* REQUIREMENT
Please turn the records into a Markdown table with the columns Row and Line, one row per line and no rows for blank lines. Begin at the line that contains "You are a computer-use agent. The image size is (532, 507).", stop after the line that contains "click(333, 109)", and leave the pictures out.

* EXERCISE INPUTS
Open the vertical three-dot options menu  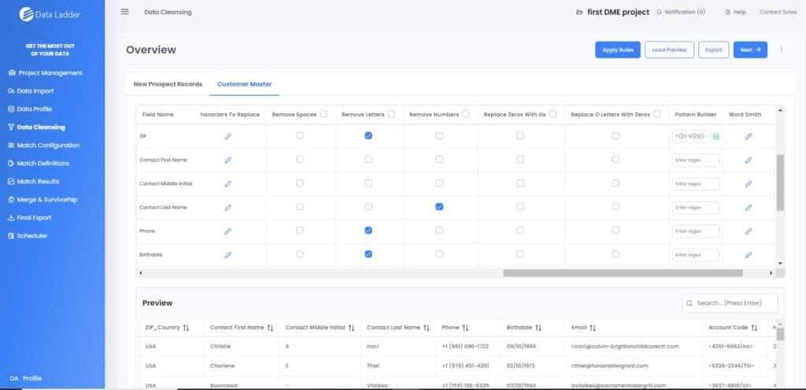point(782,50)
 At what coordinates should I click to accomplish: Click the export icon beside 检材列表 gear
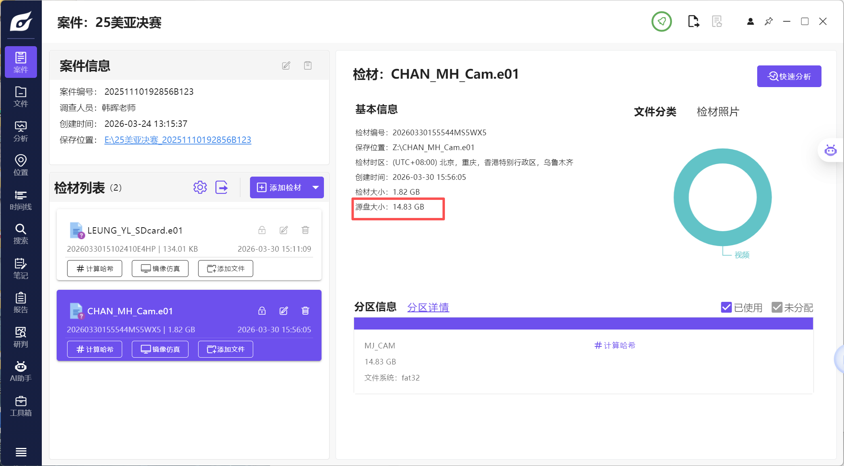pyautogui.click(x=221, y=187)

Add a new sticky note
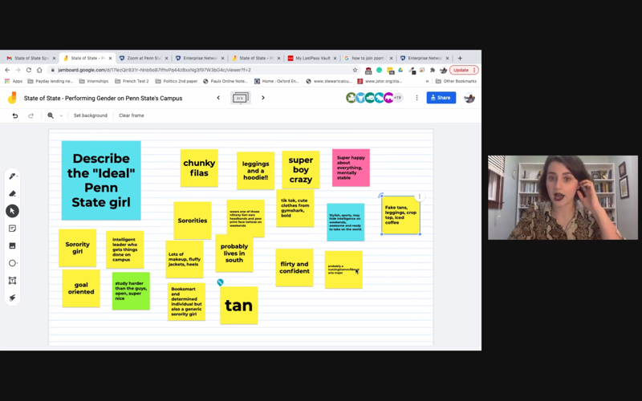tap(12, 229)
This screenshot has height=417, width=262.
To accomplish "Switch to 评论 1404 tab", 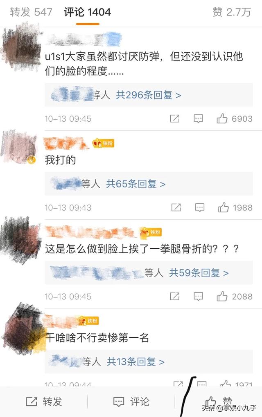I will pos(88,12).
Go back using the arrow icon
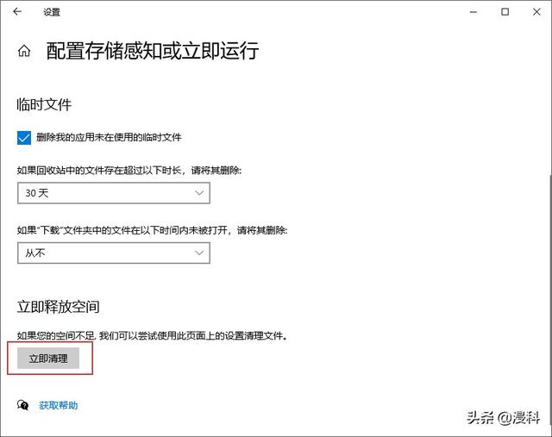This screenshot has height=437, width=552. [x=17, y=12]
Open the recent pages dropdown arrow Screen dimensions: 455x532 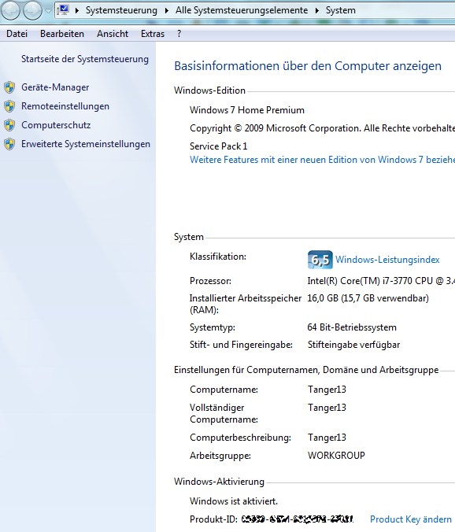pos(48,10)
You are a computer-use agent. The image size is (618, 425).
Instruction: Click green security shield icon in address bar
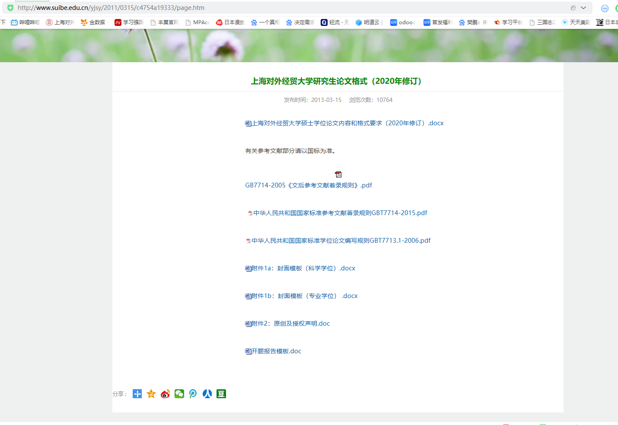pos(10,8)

--

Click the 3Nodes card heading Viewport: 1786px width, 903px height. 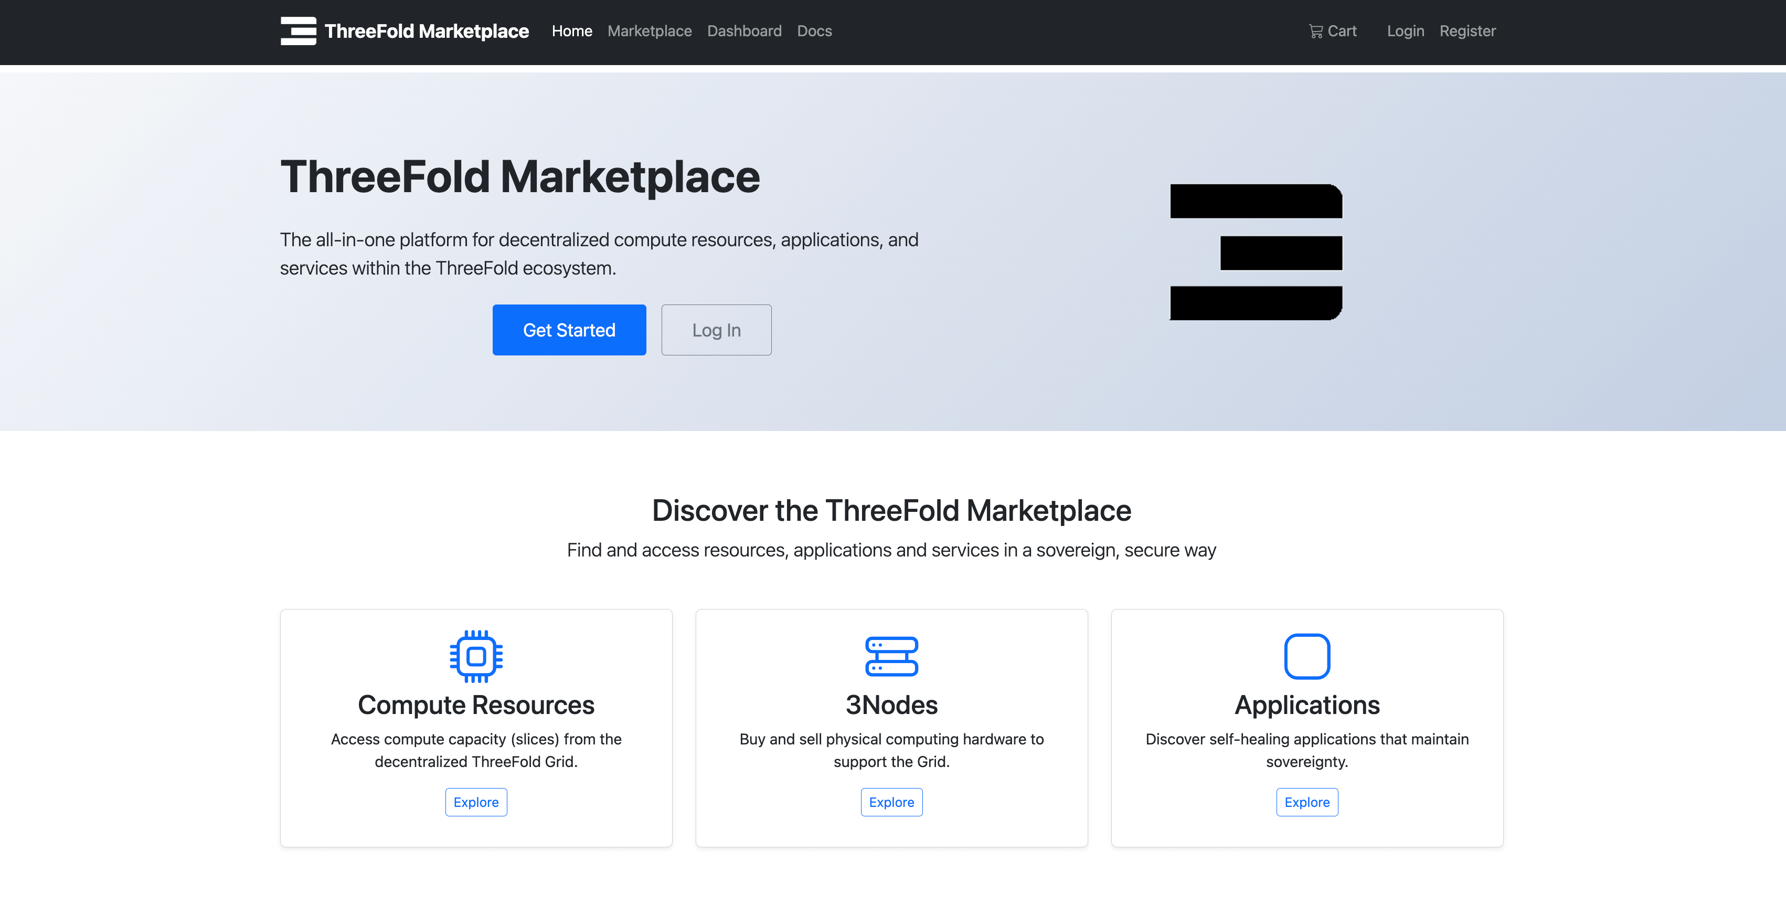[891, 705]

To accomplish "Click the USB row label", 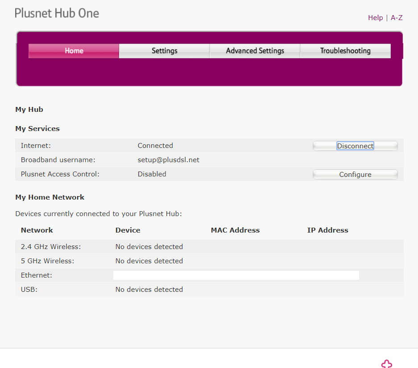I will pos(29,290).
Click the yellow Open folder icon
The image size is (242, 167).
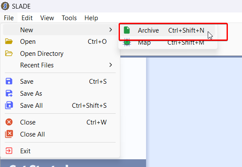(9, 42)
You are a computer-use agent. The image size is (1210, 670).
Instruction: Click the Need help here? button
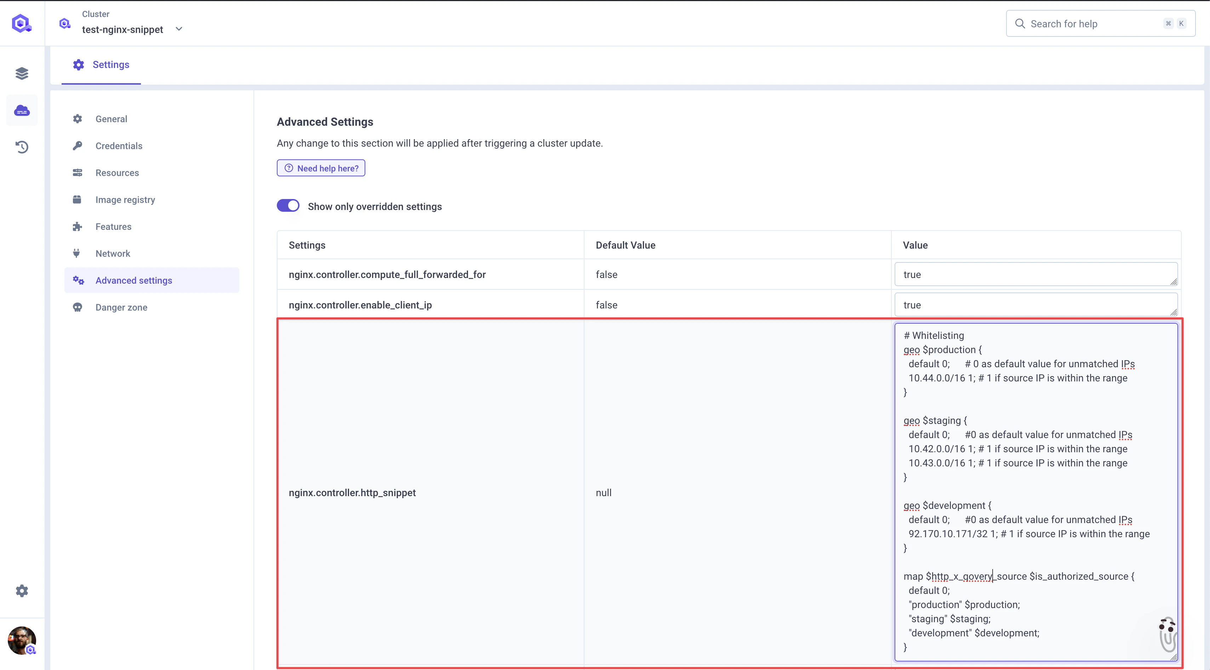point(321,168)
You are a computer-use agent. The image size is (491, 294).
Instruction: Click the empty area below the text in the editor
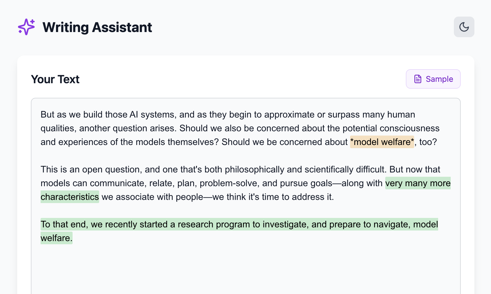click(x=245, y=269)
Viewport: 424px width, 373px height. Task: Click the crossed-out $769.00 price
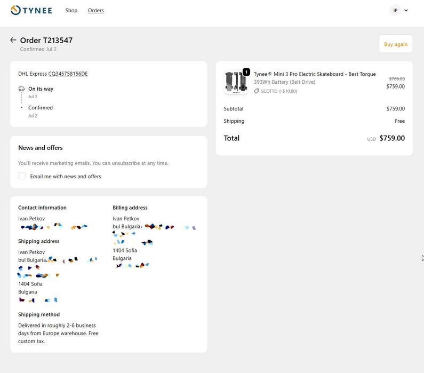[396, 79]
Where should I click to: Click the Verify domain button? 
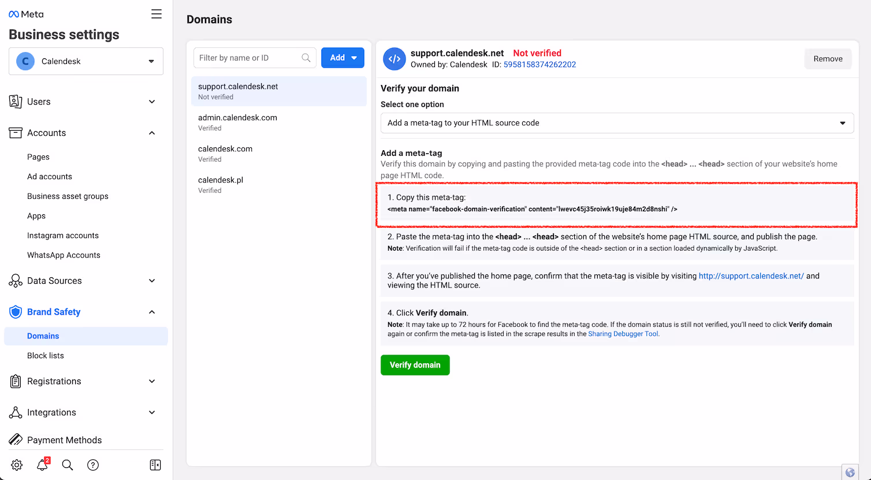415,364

---

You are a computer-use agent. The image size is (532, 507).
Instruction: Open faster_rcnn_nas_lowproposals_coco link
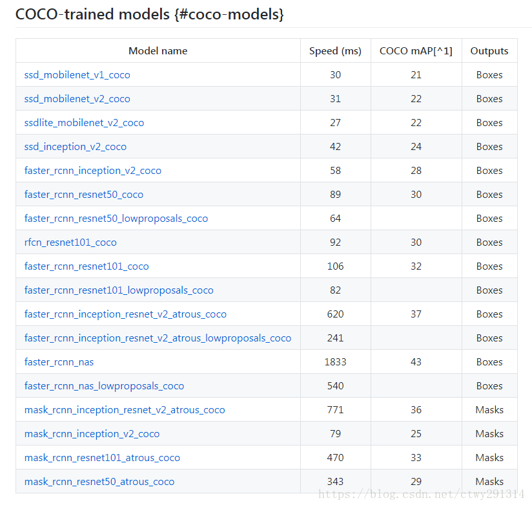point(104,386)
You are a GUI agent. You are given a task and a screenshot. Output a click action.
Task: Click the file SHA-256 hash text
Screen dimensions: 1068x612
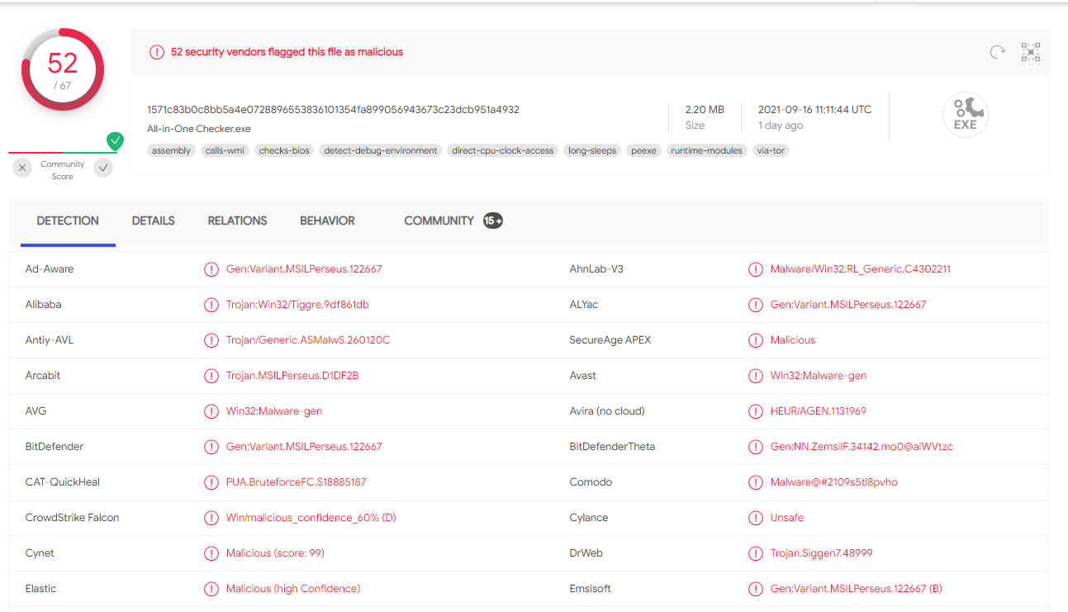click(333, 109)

* EXERCISE RESPONSE
| Row | Line |
|---|---|
| 1 | You are a computer-use agent. The image size is (532, 507). |
| 2 | Instruction: Open faster_rcnn_nas_lowproposals_coco link |
| 3 | point(104,386) |
| 4 | You are a GUI agent. You are given a task and a screenshot. Output a click action. |
| 5 | Task: Click the file SHA-256 hash text |
| 6 | Screen dimensions: 1068x612 |
| 7 | click(333, 109) |